TASK 1 — Reproduce the startup profile word for word from "COMPANY PROFILE" to "restaurant delivery industry.".

********

Leah Kodner, Business Librarian from the James J. Hill Center interviews 1 Million Cup presenters each month for the Startup Showcase feature in the Pioneer Press.  Recently she connected with presenter Luke Katuin. See interview as seen in the Pioneer Press Startup Showcase on August 12, 2017.

The 2016 “eServices: Food Delivery” report by Statista Digital Market Outlook found that the food delivery market is expected to have a higher growth rate in the United States than in any other country, with a 24.6 percent increase in revenue and a 22.9 percent increase in customers expected between 2016 and 2021.

The food delivery market is hot right now. Luke Katuin felt that the growth in the industry was allowing large companies to block small, local delivery companies from the market. He created Table.delivery to unite these small delivery companies and over 9,000 restaurants under one platform, allowing users to choose from a variety of food and delivery options while getting locally managed customer service.

ENTREPRENEUR PROFILE

Name: Luke Katuin
Age: 35
City you live in:
 Eden PrairieAge: 35
City of birth: Garner, Iowa
High school attended: Garner-Hayfield High School, Garner, Iowa
Colleges attended: Waldorf College, Forest City, Iowa, and Minnesota State University Mankato

COMPANY PROFILE

Name of company: Table.delivery
Website: www.table.delivery
Business Start Date: November 2016
Number of Employees: 8
Number of Customers: 50+ delivery services, more than 9,000 restaurants, and even more hungry people

What led to this point?
I have spent over 20 years in the food industry. My company was a member of the Restaurant Marketing and Delivery Association, which is where we decided to band together and bring change to the evolving restaurant delivery industry.

What is your business?
Table.delivery is a food delivery platform. Table brings together all your favorite restaurants and the local delivery service teams that really focus on the customer. It’s a one stop shop for ordering, customer service and price comparison. You know what you are getting when you order on Table.

Where do you go for help when you need it?
Our company has over 20 partners that are industry experts. Collectively we have well over 100 years in the industry. Through our partners, we are able to craft our future with the best minds possible.

What is the origin of the business?

********

TASK 2 — List every line in the listing that contains the string "computer".

********

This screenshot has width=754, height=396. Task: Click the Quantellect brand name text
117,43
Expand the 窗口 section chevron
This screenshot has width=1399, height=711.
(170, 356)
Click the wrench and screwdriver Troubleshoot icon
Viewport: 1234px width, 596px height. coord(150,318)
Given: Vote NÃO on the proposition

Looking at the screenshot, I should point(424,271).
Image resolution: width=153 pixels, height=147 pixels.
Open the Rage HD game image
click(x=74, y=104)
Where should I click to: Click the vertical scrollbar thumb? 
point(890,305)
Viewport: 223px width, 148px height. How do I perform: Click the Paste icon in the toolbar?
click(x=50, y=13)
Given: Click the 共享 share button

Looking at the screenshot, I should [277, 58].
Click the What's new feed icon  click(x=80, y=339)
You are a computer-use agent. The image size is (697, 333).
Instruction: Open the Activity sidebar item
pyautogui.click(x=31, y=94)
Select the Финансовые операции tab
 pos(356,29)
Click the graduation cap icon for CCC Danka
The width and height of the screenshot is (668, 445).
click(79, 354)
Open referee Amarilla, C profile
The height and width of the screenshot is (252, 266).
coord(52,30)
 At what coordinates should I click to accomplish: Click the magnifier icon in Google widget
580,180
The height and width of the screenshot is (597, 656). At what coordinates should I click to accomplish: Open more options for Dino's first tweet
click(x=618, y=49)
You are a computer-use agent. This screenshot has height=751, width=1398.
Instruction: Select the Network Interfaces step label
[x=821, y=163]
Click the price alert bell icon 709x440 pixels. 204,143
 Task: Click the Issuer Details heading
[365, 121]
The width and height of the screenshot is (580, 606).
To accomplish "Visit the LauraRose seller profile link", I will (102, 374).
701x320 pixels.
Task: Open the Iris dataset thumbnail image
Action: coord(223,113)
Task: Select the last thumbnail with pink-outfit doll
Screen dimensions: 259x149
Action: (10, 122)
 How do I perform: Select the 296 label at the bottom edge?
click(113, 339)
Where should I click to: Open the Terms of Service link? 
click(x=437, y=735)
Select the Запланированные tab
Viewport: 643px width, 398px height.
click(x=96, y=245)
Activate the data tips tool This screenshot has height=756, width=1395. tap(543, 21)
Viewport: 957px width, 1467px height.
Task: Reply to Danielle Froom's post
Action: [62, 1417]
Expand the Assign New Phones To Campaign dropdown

********

FINAL ANSWER 1 —
COMPANY PROFILE

Name of company: Table.delivery
Website: www.table.delivery
Business Start Date: November 2016
Number of Employees: 8
Number of Customers: 50+ delivery services, more than 9,000 restaurants, and even more hungry people

What led to this point?
I have spent over 20 years in the food industry. My company was a member of the Restaurant Marketing and Delivery Association, which is where we decided to band together and bring change to the evolving restaurant delivery industry.

FINAL ANSWER 2 —
You are a computer-use agent. The image size is (697, 333).
You are a computer-use agent. This screenshot has height=751, width=1398.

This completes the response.